Yamacın iyice kenarında, ha düştük ha düşeceğiz bir alanda kendimize ve şaraplarımıza yer bulmaya çalışırken müziğimiz yok diye vahlandım kendi kendime. Tam o sırada Beirut duydum bir yerden, sanırım Elephant Gun idi çalan şarkı. O anki coşkumu tarif etmeme imkan yok. Okunu atmış Süper Gazi gibi müziğe doğru seyirttim, bizimkilere dedim ki "vatanımız burası, Beirut çalıyor burada!" İki genç şaraplarını portatif hoparlörlerine dayamış oturuyorlardı, seçtikleri müziğin beğenilmesine sevinerek selamımı aldılar... Orada uzunca bir süre oturduk, güneş batana ve bir tek bizim araba kalana kadar. Tripodlu tayfa ise filmin sonundaki yazıları okumadan kaçan seyirci gibi kaçmıştı güneş gözden kaybolur kaybolmaz.

Metin ve öğe konumlandırma öğeleri
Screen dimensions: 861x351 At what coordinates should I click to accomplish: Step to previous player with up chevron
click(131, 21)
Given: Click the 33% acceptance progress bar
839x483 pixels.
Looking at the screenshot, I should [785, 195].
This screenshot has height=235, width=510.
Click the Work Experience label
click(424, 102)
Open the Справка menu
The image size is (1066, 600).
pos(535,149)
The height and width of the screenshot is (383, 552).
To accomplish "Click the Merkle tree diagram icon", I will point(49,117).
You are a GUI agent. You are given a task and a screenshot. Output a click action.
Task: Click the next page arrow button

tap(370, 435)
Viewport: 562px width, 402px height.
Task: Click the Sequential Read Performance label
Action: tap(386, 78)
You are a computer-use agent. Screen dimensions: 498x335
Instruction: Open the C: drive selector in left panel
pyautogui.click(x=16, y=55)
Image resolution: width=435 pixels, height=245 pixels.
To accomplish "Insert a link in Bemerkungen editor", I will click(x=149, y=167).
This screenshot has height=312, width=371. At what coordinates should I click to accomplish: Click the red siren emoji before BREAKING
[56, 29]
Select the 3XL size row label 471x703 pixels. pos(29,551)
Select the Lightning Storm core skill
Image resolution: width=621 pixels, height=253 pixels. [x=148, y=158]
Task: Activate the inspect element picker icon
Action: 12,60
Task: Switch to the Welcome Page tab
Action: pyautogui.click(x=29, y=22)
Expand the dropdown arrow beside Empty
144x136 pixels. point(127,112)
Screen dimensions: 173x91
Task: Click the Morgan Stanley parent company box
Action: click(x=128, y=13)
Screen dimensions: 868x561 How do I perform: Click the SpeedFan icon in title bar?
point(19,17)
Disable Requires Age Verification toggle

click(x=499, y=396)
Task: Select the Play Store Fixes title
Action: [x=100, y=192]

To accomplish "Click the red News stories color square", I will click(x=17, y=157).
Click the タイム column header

→ Yapılacak İşler
A) Metin bölümünde "Yamacın iyice kenarında, ha" ile "gözden kaybolur kaybolmaz." arasındaki kısmı, her iki uç da dahil olmak üzere harfi harfine tekrarlayın.
B) Metin bölümüne göre iki genç şaraplarını neye dayamış oturuyordu?

→ Görev Yanıtları
A)
Yamacın iyice kenarında, ha düştük ha düşeceğiz bir alanda kendimize ve şaraplarımıza yer bulmaya çalışırken müziğimiz yok diye vahlandım kendi kendime. Tam o sırada Beirut duydum bir yerden, sanırım Elephant Gun idi çalan şarkı. O anki coşkumu tarif etmeme imkan yok. Okunu atmış Süper Gazi gibi müziğe doğru seyirttim, bizimkilere dedim ki "vatanımız burası, Beirut çalıyor burada!" İki genç şaraplarını portatif hoparlörlerine dayamış oturuyorlardı, seçtikleri müziğin beğenilmesine sevinerek selamımı aldılar... Orada uzunca bir süre oturduk, güneş batana ve bir tek bizim araba kalana kadar. Tripodlu tayfa ise filmin sonundaki yazıları okumadan kaçan seyirci gibi kaçmıştı güneş gözden kaybolur kaybolmaz.

B) Portatif hoparlörlerine.